When I use to work in town(Danville, Va), at least once a week, I could get a truck full of bagged grass clippings. They were great if you let them sit for a while to begin to compact, put them down being sure not to leave them touching the vines though, the rotting grass can burn a vine badly.
I now use mulch. A fellow I know uses cardboard between rows with some dirt on top to hold it. after a few waterings or rains, it's pretty well part of the landscape.


----------



## PrincessFerf (Apr 25, 2008)

We also live on a hill and its pretty windy. The hill isn't very steep, though. 

Last year we tried to use composted straw/chicken manure from our coop, but much of it blew away (our garden is right on the hill). This year I've been thinking about using wood chips in the aisles where I walk. 

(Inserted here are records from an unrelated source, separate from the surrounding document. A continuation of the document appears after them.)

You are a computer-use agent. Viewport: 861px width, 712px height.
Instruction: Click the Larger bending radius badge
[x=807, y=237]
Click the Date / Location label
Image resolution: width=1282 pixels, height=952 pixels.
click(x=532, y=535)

We have a roto-tiller, but the problem I have with it is that it merely chops up the weeds, allowing the seeds to re-sow. 

I'm hoping that a combination of wood chips and aggressive weeding will do the trick. No matter what I've tried over the years, it seems that pulling the weeds is the best remedy.


----------



## Tricky Grama (Oct 7, 2006)

I found some clear plastic/plexi? mats in someones' trash  that are used under desk chairs & cut them into strips. Might not be enuf but gonna try that...also have a few bricks to make a pathway...we'll see!

Patty


----------



## Rockytopsis (Dec 29, 2007)

We use cardboard beer flats donated by the local VFW. We put goat poo straw cleaned out from the barn on top of that. Any weeds that do come up are easy to pull by hand and the cardboard is history by the time for fall clean up.


----------



## Woodroe (Oct 28, 2005)

I get all the old newspapers from the library and lay them down.


----------



## laughaha (Mar 4, 2008)

old hay/bedding from the animals, grass, cardboard. 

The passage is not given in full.